I suppose the answer to this question as asked is that you can indeed write a recursive intersection in TypeScript like this since TypeScript 4.0:
type Foo = { a: string } & { [k: string]: Foo }; // works
declare const foo: Foo;
foo.a.toUpperCase();
foo.bar.a.toUpperCase();
Playground link to code
I am not going to go into detail here about why such a type is problematic, as OP already knows it and it is somewhat out of scope here; for those interested, you can read about in the Stack Overflow question
"How to define Typescript type as a dictionary of strings but with one numeric “id” property".
This should have worked since TypeScript 3.7 introduced support for more recursive type aliases, but there was a bug that prevented this case from working. It was reported in microsoft/TypeScript#38672 and fixed in microsoft/TypeScript#38673, which made it into TypeScript 4.0.
That means if you are getting errors for this code, you are using a version of TypeScript before 4.0, and might want to think about upgrading when you get an opportunity, as the language changes fairly rapidly.

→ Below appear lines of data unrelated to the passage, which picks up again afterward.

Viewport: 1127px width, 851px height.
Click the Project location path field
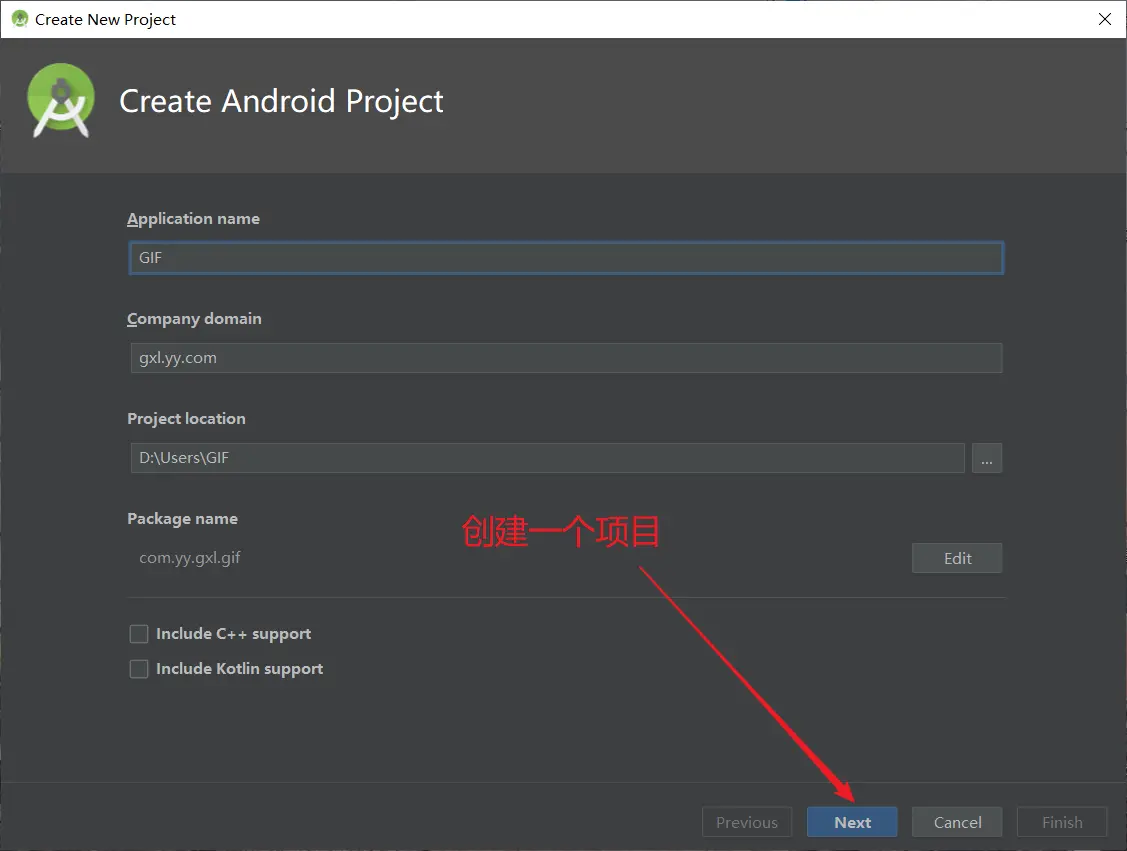point(547,458)
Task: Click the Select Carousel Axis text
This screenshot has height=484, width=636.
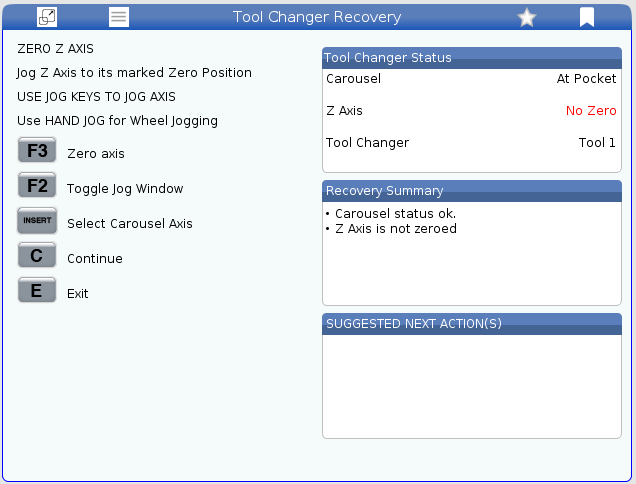Action: 130,224
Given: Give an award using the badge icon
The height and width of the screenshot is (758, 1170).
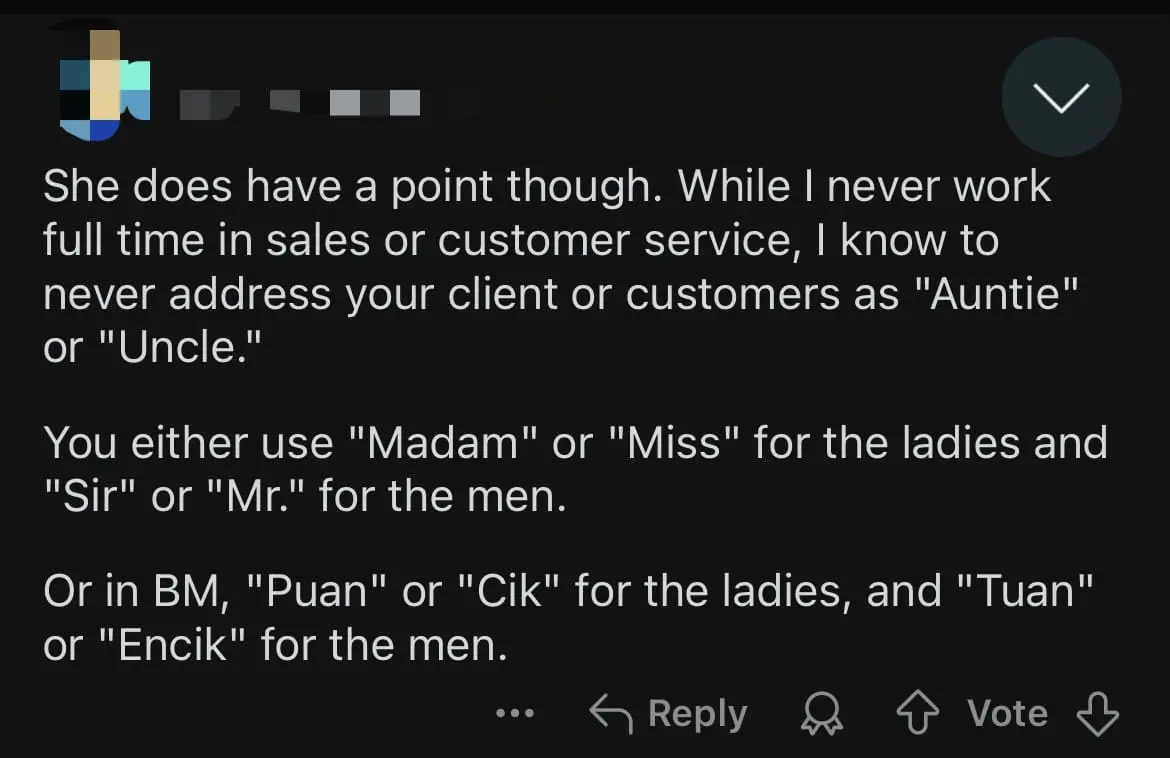Looking at the screenshot, I should pyautogui.click(x=821, y=713).
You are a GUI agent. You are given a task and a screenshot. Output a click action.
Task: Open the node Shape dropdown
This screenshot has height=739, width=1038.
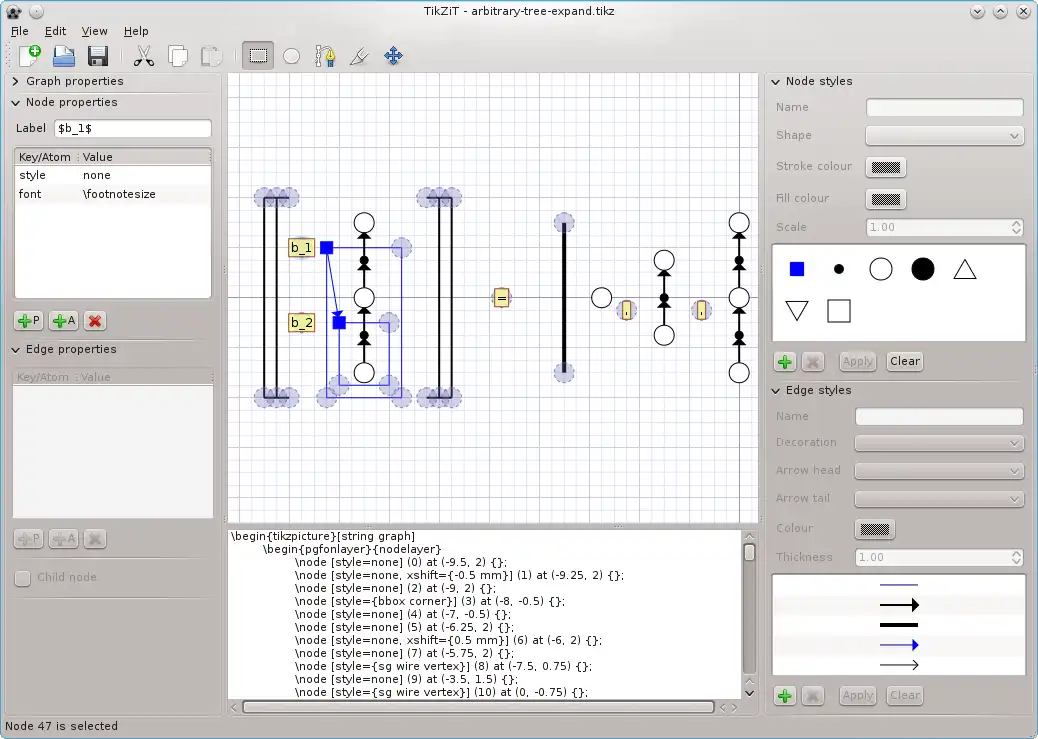click(x=944, y=136)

If you must get such a thing working in an earlier version of TypeScript, you could do the following ugly thing:
type _Foo = { a: string, [k: string]: unknown };
type Foo = { [K in keyof _Foo]: string extends K ? Foo : _Foo[K] };
/* type Foo = {
[x: string]: Foo;
a: string;
} */
declare const foo: Foo;
foo.a.toUpperCase();
foo.bar.a.toUpperCase();
Playground link to code
You can trick the compiler into allowing an inconsistent index signature by mapping over a type with a consistent index signature and doing an inconsistent conditional type for the properties. So I take {a: string, [k: string]: unknown}
, a perfectly valid type, and map over it to produce Foo
, whose type looks is {[x: string]: Foo, a: string}
despite the fact that you couldn't write this type directly.
I don't really know if I'd recommend a solution that depends on tricking the compiler though, so you should still consider upgrading to TS4.0+ if possible, or maybe even abandoning this type altogether in favor of something TypeScript can handle.